What is the number one way to fast-track job creation in the United States, where 14 million people are currently unemployed? At the New York Forum, Chrystia Freeland of Thomson Reuters posed this question to a few of the business leaders who President Obama has tasked with brainstorming solutions on his 26-person Council on Jobs and Competitiveness.
Nearly all the panelists focused on importance of training and investment in education, namely the STEM sectors (science, technology, engineering and math). “To compete, we need a work force trained for the economy of tomorrow, not yesterday,” noted President Obama’s special adviser Valerie Jarrett, who also sat on the panel.
Despite the grim nature of the jobs challenge, optimism was also a common thread throughout the discussion.
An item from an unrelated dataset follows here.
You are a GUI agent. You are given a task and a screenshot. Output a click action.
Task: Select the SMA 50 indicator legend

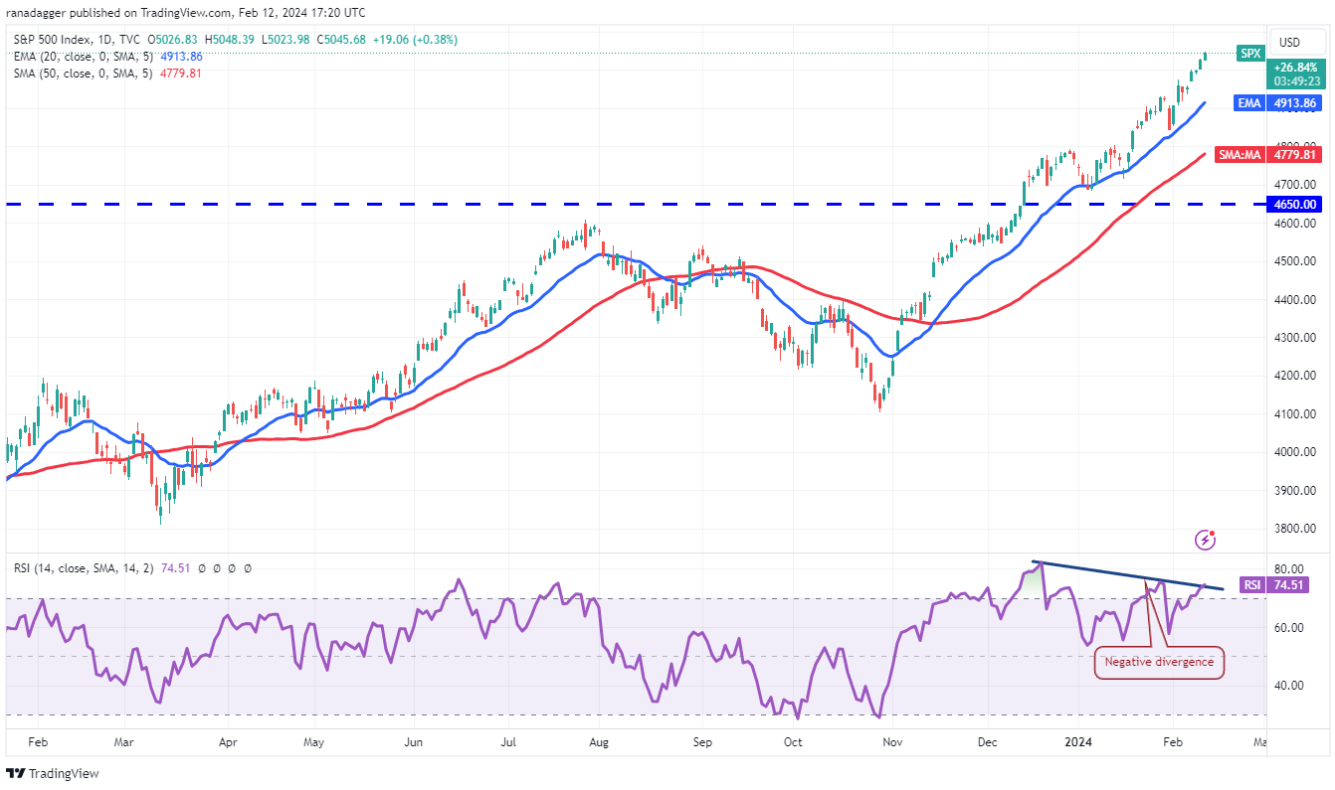click(x=80, y=72)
Brian Roberts, Chairman and CEO of Comcast insisted that a positive outlook is needed to “make America a great place to live and work. We all want that to be the outcome, so it’s critical to have a sense of optimism.” He also emphasized the ripple effects that 100% broadband penetration will have on innovation and job creation.
Representing Wall Street on the panel, UBS Americas Chairman Robert Wolf argued that the U.S.needs to cut the red tape of ineffective regulation and focus on promoting free trade. But Wolf also noted the importance of optimism, as it builds confidence in the markets. Reflecting on his appearance at last year’s New York Forum, he noted “What a difference a year makes. Since I sat here a year ago we have 2 million jobs that have been created. Exports have gone up 10% and technology is booming, agriculture is booming. But when you look at the TV you hear what we are not doing well. I believe we have built a foundation and are on the right path.”
Steve Case, most well-known as the co-founder of AOL, answered unequivocally that celebrating entrepreneurship and fast-tracking immigration reform should be the biggest priorities. “We need to double down on supporting our entrepreneurs, the secret sauce of the economy. They are the most essential part of driving innovation and driving the economy. We need a road map to make them front and center on the agenda.”
Economist Laura Tyson, currently professor at the Hass School of Business of UC Berkeley, was the panel’s strongest advocate for developing U.S. infrastructure, especially through public-private partnerships. “Better ports and better railroads and roads save our companies money. We have look for ways to make the US a great place for the scaling-up of production not only so that American companies to do more insourcing but also getting foreign companies to find the US a great place to do business.”
Jarrett named job creation as the most important thing on the president’s agenda next to keeping American safe. “We have good reason to be optimistic,” keeping the conversation upbeat. “We have great entrepreneurs and the capacity to reinvent ourselves. This is still the best country on earth.”